Instructions to follow: Extract, from the listing that follows, each line containing the word "breadcrumb".
-=-=-
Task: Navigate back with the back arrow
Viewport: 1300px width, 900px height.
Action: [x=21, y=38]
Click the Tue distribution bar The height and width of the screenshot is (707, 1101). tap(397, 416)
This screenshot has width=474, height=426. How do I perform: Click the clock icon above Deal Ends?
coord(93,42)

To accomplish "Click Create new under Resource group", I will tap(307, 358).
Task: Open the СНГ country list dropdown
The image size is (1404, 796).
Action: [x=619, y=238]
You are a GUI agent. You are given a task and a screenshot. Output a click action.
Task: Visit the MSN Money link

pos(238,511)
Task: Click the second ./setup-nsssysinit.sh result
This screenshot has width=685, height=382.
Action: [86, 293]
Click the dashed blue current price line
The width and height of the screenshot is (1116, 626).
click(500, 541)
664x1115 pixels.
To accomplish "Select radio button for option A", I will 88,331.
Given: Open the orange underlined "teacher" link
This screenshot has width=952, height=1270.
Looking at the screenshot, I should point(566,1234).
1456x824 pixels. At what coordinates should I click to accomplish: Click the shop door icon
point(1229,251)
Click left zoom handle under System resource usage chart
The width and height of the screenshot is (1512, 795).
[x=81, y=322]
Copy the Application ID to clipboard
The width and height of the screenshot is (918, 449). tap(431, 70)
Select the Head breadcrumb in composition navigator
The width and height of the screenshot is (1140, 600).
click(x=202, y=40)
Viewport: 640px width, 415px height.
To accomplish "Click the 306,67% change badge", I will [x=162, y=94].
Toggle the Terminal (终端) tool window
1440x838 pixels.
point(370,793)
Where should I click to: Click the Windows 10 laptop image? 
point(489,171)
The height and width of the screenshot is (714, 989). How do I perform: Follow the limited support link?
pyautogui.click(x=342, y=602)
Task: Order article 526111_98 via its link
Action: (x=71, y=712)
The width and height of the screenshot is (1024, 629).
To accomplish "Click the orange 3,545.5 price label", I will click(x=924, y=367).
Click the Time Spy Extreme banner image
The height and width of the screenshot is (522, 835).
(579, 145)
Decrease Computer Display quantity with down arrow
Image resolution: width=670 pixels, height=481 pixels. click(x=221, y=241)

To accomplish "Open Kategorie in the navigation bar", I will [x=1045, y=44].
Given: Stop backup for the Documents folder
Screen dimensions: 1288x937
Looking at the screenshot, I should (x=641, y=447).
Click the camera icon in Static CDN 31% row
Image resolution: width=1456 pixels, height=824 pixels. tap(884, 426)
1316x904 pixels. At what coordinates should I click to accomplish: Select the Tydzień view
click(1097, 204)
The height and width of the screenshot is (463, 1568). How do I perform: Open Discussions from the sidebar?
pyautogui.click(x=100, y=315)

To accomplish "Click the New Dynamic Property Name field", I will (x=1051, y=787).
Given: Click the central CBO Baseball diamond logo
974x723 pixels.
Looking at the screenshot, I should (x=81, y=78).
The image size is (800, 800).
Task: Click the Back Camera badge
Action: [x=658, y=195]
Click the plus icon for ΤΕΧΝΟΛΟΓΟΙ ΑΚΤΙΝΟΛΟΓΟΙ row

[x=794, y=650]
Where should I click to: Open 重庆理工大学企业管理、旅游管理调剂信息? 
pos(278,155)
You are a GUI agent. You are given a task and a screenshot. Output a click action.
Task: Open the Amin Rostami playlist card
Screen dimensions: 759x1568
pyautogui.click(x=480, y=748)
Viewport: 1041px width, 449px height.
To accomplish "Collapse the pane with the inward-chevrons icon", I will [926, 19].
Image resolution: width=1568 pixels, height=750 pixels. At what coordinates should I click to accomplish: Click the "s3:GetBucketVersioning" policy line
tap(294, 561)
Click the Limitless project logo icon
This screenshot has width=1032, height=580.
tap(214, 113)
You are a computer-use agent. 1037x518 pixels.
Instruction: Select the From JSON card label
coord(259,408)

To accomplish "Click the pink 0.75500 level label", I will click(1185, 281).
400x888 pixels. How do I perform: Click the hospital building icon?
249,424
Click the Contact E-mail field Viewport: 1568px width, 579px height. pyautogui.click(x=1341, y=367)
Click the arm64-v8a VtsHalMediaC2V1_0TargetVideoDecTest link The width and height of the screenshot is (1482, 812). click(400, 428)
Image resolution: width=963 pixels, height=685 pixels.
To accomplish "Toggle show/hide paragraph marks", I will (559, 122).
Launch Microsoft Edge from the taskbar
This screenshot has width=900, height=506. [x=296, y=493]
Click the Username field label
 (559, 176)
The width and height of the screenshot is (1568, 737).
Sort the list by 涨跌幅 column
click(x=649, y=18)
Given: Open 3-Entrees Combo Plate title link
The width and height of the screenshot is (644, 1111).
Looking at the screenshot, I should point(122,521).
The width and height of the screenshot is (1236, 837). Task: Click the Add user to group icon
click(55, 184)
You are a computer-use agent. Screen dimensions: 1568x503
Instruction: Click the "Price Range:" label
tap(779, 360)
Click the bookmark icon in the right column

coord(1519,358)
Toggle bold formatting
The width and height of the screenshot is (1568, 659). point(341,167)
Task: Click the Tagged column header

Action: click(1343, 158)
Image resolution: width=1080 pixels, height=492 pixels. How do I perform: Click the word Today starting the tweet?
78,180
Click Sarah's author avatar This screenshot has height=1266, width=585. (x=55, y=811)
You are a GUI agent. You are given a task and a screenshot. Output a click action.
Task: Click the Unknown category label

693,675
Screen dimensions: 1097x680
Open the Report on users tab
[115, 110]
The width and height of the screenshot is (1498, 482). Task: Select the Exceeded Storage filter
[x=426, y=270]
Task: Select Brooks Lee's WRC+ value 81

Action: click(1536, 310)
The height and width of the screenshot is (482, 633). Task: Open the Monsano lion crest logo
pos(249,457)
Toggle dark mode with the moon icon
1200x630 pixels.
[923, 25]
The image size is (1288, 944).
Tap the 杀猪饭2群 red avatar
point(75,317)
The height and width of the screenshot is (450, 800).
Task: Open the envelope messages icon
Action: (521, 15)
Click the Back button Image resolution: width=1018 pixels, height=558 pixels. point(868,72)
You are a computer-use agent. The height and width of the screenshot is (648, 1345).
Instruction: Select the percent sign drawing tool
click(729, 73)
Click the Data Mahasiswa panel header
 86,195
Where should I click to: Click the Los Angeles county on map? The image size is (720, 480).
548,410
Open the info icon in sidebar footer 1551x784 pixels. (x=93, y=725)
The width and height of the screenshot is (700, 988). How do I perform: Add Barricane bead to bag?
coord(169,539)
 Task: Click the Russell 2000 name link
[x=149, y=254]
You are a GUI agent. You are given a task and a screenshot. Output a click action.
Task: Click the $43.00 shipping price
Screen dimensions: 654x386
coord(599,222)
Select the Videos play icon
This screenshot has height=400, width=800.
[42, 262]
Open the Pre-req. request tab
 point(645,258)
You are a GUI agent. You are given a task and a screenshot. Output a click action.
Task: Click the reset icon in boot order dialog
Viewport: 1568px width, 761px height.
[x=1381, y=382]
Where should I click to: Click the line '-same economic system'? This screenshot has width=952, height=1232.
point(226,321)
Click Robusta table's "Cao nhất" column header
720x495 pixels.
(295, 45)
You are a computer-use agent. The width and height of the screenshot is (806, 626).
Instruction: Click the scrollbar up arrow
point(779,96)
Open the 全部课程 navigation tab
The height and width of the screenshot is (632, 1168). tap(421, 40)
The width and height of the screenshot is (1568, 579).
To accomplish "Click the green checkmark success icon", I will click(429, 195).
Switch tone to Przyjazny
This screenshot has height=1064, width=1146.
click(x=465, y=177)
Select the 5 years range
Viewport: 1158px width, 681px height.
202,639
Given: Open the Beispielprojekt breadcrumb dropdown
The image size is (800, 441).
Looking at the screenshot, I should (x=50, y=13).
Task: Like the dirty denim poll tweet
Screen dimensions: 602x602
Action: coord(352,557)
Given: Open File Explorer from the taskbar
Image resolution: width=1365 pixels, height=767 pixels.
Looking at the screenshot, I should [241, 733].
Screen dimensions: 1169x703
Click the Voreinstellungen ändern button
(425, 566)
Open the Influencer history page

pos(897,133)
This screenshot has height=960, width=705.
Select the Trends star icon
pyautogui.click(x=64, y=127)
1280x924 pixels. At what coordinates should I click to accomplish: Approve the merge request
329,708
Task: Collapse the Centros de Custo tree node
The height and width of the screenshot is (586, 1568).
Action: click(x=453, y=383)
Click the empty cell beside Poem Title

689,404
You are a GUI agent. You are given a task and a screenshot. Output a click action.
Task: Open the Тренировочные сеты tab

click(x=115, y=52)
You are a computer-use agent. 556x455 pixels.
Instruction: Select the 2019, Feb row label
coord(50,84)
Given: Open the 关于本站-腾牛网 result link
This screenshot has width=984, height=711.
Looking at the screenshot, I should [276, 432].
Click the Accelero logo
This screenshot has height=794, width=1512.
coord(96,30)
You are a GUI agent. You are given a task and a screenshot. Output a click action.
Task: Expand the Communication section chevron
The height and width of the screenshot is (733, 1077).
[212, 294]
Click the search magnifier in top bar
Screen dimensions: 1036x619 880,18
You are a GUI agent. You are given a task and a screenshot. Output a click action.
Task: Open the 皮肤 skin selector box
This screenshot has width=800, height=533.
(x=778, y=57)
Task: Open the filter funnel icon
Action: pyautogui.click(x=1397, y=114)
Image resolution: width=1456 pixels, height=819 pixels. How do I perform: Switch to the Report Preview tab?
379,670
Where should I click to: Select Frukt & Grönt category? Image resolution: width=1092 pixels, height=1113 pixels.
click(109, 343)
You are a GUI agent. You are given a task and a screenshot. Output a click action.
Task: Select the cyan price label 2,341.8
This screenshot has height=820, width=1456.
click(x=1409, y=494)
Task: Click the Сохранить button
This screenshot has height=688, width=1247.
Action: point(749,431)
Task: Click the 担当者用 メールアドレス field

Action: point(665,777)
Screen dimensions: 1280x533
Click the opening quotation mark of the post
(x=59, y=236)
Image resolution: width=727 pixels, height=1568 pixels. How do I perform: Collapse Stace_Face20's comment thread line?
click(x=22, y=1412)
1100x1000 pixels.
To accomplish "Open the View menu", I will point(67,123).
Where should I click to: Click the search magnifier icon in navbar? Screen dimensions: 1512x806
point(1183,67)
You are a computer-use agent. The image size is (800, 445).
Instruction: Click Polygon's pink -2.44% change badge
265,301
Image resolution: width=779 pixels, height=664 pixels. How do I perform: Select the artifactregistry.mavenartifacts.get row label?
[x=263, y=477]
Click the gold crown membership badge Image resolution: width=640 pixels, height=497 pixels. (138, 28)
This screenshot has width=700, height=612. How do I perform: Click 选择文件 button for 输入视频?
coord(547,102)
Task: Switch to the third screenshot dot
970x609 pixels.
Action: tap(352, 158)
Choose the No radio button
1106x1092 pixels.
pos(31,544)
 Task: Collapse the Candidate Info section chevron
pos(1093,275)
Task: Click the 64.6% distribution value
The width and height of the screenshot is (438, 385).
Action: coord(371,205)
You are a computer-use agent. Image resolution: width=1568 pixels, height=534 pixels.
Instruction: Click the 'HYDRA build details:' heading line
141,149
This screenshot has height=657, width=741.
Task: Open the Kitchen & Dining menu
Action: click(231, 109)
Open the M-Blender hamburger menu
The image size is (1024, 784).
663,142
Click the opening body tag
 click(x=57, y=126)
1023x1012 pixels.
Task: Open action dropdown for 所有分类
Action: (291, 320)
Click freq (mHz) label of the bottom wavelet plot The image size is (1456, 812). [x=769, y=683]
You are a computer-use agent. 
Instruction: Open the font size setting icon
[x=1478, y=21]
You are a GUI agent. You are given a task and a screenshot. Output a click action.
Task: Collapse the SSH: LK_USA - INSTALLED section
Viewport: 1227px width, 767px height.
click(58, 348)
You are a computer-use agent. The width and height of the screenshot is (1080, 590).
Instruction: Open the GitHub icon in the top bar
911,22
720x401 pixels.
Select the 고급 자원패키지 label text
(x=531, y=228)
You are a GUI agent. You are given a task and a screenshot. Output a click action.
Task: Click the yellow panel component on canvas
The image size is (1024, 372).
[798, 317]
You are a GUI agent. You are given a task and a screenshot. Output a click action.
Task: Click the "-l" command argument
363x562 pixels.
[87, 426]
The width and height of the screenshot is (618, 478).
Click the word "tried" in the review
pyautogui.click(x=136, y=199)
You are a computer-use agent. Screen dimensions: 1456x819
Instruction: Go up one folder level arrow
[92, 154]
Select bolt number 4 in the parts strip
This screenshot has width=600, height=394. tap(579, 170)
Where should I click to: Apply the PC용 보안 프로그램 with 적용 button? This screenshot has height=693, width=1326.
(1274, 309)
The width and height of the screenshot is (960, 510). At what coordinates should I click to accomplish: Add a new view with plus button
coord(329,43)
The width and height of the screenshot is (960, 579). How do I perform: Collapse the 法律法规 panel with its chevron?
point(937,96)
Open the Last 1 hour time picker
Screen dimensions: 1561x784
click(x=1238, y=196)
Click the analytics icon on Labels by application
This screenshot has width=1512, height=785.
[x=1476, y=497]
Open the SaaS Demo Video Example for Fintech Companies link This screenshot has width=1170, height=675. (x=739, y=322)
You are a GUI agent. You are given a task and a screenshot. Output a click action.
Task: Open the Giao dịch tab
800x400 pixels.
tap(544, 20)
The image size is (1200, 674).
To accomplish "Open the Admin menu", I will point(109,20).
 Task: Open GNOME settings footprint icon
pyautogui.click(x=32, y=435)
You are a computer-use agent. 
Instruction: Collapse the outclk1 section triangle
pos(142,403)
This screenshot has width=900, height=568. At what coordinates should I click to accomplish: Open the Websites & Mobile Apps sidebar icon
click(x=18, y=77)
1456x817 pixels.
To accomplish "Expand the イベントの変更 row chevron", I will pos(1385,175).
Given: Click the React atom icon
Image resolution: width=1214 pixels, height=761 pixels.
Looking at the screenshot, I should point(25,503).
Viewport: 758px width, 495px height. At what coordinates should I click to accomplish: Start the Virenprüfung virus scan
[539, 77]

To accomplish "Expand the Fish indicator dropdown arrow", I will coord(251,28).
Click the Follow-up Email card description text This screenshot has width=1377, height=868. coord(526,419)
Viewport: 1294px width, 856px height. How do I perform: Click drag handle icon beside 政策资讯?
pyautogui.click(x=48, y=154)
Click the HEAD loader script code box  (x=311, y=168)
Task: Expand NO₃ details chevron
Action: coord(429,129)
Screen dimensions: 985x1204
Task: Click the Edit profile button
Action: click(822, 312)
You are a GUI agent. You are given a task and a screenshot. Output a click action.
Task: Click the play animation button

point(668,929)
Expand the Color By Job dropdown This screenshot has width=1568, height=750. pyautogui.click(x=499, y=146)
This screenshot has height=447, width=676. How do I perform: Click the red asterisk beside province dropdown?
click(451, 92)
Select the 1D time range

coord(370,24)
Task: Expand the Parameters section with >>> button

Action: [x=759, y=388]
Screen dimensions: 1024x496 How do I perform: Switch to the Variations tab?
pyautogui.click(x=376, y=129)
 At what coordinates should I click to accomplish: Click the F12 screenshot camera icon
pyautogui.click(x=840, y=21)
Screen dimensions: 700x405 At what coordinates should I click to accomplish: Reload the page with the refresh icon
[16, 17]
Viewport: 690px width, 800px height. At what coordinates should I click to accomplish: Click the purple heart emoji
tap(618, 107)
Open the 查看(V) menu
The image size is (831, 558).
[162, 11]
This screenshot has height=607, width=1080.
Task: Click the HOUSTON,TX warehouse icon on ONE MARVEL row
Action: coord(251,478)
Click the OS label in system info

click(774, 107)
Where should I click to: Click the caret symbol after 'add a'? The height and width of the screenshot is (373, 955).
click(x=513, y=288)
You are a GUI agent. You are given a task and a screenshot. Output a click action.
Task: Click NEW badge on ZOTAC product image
-=-=-
Solution for this task:
Select the Head breadcrumb in composition navigator
Given: Open the Beispielprojekt breadcrumb dropdown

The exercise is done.